It opens with a cri de coeur bathed in Requiem-like anguish—“Long, too long, America”—that gives way to a violent orchestral breast-beating which, in turn, is overtaken by a powerful fugue that culminates in a call, no less vital than the dour opening, to heroic optimism. At just under 14 minutes, it’s a compact work that conflates Whitman’s expansive verse into a concentrated, granite-like steadfastness and elegiacally-tinged composure, but the Grant Park forces pull it off with discernible aplomb and a compelling sense of due gravity.

The centerpiece work, Copland’s Appalachian Spring, won the Pulitzer Prize in 1945. Presented here is the Suite drawn from the original ballet score. It’s a work stamped through with the rousing romance of America’s pioneering spirit, a nostalgic paean to the frontier adventure, aspiration and ambition, and shot through with beauty and grandeur, poetry and patriotism. Kalmar may linger a little too indulgently in the score’s moments of warming, reflective sentiment, but he’s absolutely on top of its astonishing emotional energy and invigorating technical dexterity, by turns driving on and reigning in the orchestra to dramatically involving effect.

Why Leo Sowerby’s The Canticle of the Sun (and Schuman’s A Free Song, for that matter) hasn’t been recorded before is a mystery. Picking up the Pulitzer in 1946—when Copland along with the award’s 1944 winner, Howard Hanson, were on the judging committee—it sets St. Francis of Assisi’s 13th-century hymn praising God and his creations with enormous grandeur and gravity.

Copland would surely have approved of Sowerby’s characterful use of strings and woodwind throughout. But Sowerby’s writing for choir and orchestra has a power and passion all of its own, as Lawrence Johnson noted in his review of the concert for our sister site, Chicago Classical Review, “the Canticle opens with impassioned sweep in the orchestra and shows Sowerby’s confident handling of orchestra and voices, often drawing a striking organ-like sonority from the instrumental choirs.”

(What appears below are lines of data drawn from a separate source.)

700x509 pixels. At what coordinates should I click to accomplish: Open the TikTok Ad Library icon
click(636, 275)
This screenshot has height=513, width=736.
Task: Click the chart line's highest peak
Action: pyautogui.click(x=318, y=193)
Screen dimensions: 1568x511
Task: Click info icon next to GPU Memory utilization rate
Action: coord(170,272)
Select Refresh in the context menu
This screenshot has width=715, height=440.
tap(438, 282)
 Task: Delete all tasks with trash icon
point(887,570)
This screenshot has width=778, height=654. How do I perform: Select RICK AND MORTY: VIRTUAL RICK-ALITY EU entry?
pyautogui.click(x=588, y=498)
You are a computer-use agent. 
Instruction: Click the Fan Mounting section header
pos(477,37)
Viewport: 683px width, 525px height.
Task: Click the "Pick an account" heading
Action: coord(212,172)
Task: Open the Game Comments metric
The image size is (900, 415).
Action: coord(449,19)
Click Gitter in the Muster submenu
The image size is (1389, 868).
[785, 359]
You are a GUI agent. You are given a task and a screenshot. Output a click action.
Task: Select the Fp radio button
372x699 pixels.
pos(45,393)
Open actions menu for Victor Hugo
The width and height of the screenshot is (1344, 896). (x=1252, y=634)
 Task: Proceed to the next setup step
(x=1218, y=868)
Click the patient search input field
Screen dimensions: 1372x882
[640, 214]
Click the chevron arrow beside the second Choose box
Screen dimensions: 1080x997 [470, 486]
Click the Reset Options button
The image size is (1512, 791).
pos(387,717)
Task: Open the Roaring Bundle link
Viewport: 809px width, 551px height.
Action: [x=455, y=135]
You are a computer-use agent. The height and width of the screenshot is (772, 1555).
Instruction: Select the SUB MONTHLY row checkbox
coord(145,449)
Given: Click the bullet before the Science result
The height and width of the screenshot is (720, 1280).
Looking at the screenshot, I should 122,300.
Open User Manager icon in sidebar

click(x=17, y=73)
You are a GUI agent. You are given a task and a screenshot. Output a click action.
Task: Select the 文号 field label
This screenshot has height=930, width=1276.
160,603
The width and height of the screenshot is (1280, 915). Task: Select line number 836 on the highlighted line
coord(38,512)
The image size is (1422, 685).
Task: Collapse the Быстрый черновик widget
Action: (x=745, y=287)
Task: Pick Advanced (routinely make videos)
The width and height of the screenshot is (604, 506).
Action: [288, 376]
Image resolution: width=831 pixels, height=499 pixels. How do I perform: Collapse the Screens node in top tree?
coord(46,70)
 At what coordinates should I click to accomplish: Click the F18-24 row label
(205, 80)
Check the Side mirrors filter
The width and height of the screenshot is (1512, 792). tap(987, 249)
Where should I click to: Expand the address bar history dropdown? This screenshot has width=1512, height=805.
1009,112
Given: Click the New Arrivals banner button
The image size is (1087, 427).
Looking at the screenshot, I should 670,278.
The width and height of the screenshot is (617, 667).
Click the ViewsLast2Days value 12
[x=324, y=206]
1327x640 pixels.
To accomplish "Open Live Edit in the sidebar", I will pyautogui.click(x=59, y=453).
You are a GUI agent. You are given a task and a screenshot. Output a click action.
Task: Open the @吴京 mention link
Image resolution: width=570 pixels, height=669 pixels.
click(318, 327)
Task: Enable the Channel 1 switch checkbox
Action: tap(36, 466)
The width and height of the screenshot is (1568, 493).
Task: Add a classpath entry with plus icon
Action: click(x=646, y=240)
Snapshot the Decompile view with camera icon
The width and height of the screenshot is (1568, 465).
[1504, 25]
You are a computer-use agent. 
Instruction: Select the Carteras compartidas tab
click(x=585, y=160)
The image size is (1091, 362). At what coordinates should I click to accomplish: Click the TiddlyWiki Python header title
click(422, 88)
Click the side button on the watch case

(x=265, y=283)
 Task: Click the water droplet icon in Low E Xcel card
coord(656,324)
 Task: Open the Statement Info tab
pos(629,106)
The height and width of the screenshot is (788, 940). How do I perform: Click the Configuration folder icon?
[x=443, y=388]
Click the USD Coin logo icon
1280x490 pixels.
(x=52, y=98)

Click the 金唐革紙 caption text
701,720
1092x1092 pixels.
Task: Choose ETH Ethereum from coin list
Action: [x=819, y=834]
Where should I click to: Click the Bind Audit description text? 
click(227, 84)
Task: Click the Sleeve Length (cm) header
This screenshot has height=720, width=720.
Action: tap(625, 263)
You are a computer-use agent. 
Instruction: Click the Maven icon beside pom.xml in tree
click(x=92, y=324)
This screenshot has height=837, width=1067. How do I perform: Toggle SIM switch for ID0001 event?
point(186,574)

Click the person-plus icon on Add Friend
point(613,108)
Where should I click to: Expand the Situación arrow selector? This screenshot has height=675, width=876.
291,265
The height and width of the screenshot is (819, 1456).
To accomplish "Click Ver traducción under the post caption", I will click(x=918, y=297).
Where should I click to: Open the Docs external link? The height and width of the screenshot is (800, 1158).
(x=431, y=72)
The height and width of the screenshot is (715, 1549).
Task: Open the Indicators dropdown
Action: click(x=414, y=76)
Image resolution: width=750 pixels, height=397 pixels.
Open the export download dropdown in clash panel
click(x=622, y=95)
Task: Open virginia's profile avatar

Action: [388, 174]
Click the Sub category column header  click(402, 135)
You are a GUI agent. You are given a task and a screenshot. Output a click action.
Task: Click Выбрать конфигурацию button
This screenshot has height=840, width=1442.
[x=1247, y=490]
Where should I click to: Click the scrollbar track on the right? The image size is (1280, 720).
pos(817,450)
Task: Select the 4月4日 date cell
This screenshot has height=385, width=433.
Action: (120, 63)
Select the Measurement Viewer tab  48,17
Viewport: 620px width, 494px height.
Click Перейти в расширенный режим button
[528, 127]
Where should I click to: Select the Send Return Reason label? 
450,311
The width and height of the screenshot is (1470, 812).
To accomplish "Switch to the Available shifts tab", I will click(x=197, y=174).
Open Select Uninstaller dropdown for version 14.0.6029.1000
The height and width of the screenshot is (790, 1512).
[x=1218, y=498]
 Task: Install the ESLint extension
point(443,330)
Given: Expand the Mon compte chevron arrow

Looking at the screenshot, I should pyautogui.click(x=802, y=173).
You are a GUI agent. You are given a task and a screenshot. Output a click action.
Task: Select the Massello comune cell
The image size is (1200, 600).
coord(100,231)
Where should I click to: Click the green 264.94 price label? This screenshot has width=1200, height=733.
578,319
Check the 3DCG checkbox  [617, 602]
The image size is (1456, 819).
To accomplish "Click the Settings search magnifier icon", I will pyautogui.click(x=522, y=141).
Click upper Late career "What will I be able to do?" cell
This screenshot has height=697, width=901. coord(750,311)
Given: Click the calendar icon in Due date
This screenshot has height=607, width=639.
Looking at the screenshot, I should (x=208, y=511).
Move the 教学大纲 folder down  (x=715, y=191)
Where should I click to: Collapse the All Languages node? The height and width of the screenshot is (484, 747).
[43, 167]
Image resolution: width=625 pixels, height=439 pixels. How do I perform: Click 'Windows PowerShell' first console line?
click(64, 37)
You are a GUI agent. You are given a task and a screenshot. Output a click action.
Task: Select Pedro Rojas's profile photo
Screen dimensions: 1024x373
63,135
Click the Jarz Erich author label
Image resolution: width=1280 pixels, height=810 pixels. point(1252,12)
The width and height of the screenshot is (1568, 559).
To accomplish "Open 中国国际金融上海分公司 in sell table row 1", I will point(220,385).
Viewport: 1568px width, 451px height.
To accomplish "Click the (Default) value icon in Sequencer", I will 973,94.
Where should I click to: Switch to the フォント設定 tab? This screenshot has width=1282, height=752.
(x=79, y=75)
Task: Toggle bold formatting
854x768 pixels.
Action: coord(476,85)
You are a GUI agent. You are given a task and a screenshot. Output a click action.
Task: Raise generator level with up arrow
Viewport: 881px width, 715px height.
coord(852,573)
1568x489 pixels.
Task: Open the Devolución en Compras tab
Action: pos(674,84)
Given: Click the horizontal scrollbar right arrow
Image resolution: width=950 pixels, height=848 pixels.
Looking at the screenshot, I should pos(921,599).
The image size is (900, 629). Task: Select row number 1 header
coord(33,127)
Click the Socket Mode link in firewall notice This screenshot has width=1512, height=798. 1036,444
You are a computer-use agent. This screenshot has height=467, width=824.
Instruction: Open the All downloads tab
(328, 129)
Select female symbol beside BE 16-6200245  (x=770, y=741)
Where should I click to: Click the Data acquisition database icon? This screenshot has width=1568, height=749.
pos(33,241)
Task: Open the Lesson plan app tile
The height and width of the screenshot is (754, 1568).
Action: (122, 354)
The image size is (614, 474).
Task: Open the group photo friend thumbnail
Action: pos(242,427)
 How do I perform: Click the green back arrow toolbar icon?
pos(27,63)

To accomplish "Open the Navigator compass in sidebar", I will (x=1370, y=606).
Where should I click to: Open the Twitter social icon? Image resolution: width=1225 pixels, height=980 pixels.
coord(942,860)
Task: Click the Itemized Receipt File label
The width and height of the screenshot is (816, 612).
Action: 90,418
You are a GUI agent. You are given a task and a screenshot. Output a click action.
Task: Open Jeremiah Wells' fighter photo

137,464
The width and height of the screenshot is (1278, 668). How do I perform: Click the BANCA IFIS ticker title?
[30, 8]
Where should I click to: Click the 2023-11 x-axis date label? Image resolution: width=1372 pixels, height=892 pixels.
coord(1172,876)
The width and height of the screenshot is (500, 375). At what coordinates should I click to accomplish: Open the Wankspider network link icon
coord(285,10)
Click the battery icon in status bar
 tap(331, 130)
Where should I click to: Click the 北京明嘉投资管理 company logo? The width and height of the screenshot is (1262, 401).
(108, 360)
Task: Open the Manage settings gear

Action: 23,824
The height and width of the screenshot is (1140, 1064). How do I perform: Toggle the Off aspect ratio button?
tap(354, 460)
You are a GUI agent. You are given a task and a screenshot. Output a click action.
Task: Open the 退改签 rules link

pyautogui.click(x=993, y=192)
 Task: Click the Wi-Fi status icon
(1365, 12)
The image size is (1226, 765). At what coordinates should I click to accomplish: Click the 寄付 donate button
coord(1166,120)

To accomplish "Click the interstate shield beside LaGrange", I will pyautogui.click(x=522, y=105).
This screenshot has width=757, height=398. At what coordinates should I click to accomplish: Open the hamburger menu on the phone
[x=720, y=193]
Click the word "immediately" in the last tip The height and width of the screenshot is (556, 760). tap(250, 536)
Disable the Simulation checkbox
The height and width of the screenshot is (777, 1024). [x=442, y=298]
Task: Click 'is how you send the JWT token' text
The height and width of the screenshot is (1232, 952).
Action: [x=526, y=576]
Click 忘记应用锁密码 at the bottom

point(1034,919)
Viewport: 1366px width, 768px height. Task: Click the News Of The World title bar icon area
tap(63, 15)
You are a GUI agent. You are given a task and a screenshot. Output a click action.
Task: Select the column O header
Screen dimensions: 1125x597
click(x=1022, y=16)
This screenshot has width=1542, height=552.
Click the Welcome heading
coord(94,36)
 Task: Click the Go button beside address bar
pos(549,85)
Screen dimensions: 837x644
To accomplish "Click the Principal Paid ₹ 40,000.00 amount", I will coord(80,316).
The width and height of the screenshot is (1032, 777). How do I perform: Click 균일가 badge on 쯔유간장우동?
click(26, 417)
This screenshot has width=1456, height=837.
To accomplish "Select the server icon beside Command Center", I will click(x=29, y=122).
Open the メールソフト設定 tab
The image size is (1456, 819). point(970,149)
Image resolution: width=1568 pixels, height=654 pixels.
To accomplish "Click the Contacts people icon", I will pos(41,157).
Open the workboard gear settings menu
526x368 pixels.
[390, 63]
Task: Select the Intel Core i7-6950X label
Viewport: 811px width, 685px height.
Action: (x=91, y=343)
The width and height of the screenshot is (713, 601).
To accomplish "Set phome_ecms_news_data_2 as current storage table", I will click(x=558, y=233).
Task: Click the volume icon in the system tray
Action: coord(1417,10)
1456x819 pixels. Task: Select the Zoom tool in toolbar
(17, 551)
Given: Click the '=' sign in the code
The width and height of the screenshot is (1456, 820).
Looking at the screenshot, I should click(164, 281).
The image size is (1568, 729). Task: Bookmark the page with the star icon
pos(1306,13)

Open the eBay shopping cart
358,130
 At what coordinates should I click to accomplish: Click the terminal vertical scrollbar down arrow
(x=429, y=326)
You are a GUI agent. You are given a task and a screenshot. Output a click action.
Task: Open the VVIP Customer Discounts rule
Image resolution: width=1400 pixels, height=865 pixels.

I was less concerned about his worry that the work “misses that last bit of individuality.” With Sowerby setting Matthew Arnold’s English translation of the original Italian text, imbued as it is with late-19th-century Protestantism, how, arguably, could it be otherwise? Even allowing for the red-blooded robustness of Sowerby’s music throughout—marshalled to both mellifluous and muscular effect, and often simultaneously so—there’s something of the now dour, now damning Anglican pulpit underpinning and infusing the piece.

Kalmar’s insistent pushing of the orchestra has irresistible dramatic intensity, but it also has a tendency to leave the chorus sounding as if it is being pulled along in its wake. Even so, under their northern Irish director, Christopher Bell, the Grant Park Chorus throughout move between hypnotic luminosity, passionate intensity and anthemic ebullience with an easy but precisely pitched eloquence. Heard here in its live context, in the Harris Theater in Chicago’s Millennium Park, the tremendous thrust and weight of both instrumental and vocal forces justifies itself by lending the work an emphatic impulse and immediacy that captures and compels the ear.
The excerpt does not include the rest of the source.